Когда началась война и нам предстояла эвакуация, няня в последний момент объявила, что она никуда не поедет, а останется сторожить квартиру. Накануне отъезда меня позвал папа. Он сидел за письменным столом с зеленым сукном и лампой с зеленым же абажуром. «Посмотри вокруг, — сказал он мне. — Может быть, ты этого уже никогда не увидишь». Папа плакал, не закрывая лица. Мне еще не было десяти, и я была оглушена происходящим. Как мы простились с няней — я просто не помню. Больше я ее не видела.
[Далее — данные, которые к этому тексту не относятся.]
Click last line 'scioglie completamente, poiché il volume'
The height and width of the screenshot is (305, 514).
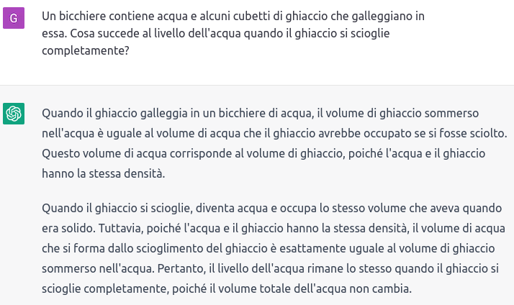[x=227, y=288]
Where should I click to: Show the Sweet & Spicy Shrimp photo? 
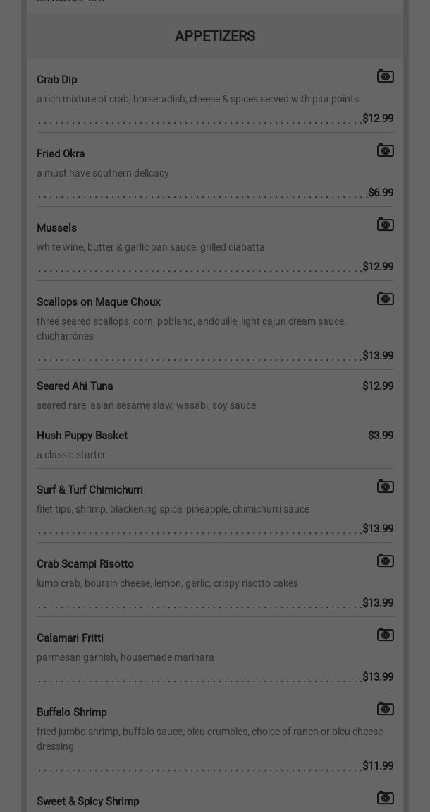tap(385, 798)
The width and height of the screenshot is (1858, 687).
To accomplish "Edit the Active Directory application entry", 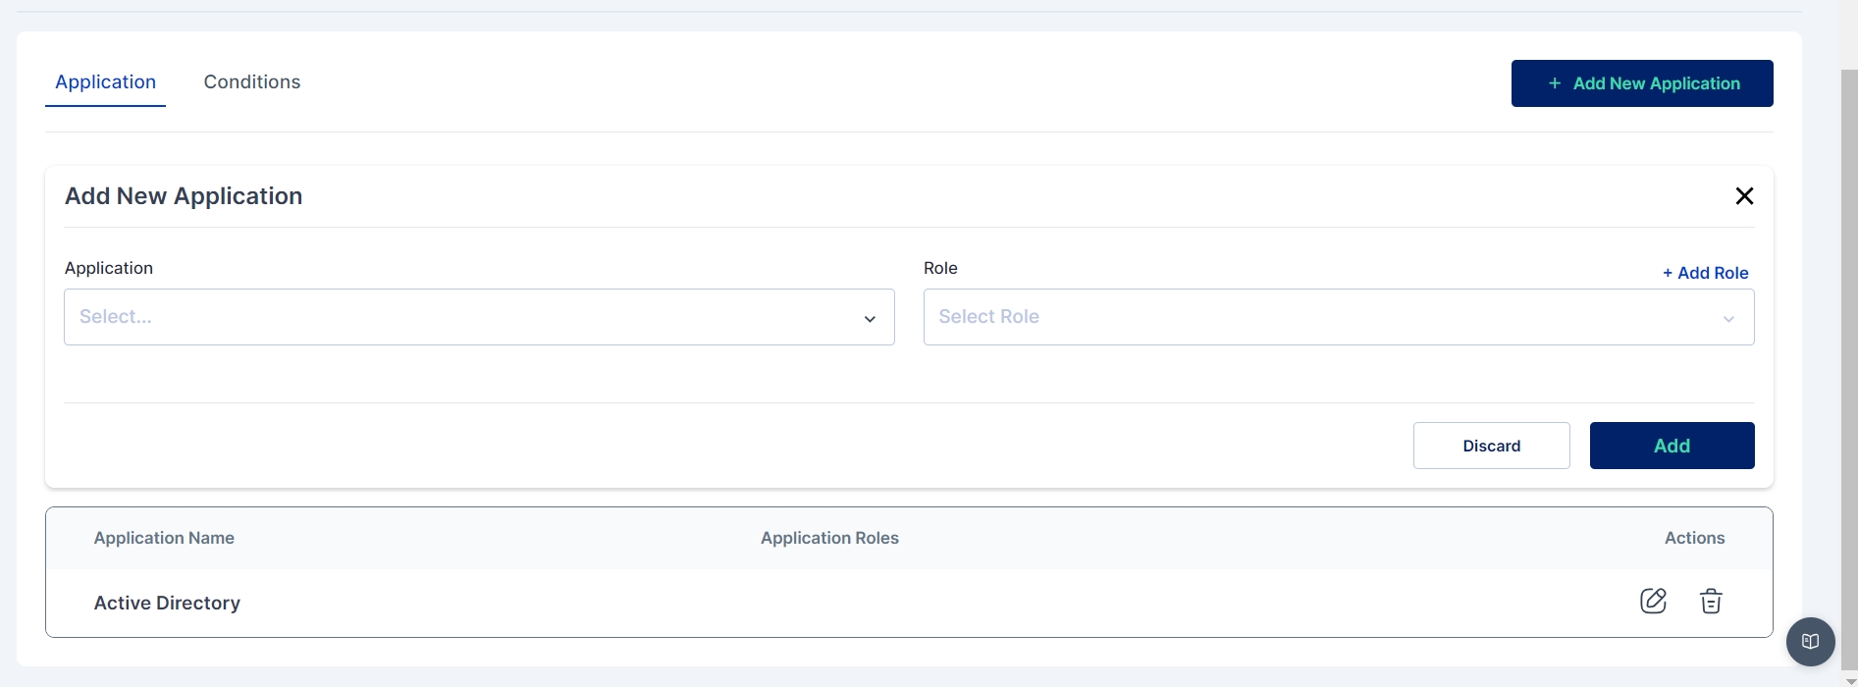I will pyautogui.click(x=1653, y=601).
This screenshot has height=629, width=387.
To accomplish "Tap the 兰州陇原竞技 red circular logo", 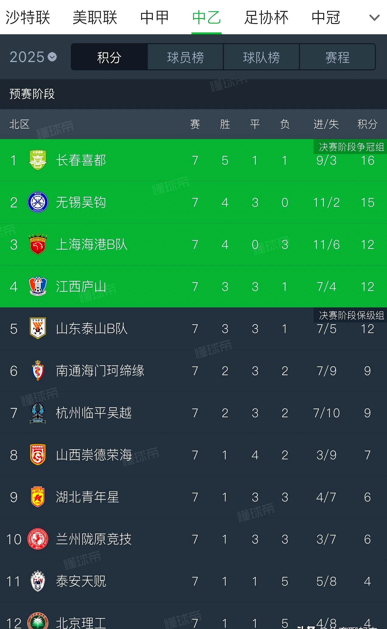I will [38, 539].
Не знаю, от кого мы узнали, что няня после первых же бомбежек уехала к себе в Воробьево. Под Торжком были немцы, и о судьбе няни мы ничего не знали. Уже после возвращения в Москву мама не раз упрекала меня в том, что я няню забыла. На самом же деле все обстояло гораздо трагичнее.

Однажды — я не помню, было это еще до конца войны или позже, — я вынула из почтового ящика яркую открытку с маками и ромашками, на обороте которой было карандашом написано: «Фрумкину Марку Романовичу, Нине Борисовне и Риточке». Это выглядело странно. По мере того как я читала, я как бы застывала изнутри и тупела. От имени няниной сестры Дуни сообщалось, что няня очень болела и некоторое время назад умерла. Были еще какие-то подробности, касавшиеся жизни няниных родственников. Текста я не помню, за исключением обрывка фразы: «А медальончик золотой с Риточкиными волосиками мы сохранили…». Не берусь объяснить, почему я решила эту страшную открытку спрятать и никому о ней не рассказывать. Наверное, это была детская реакция на настоящее горе. Потом признаться мне было неловко, а теперь уже и некому.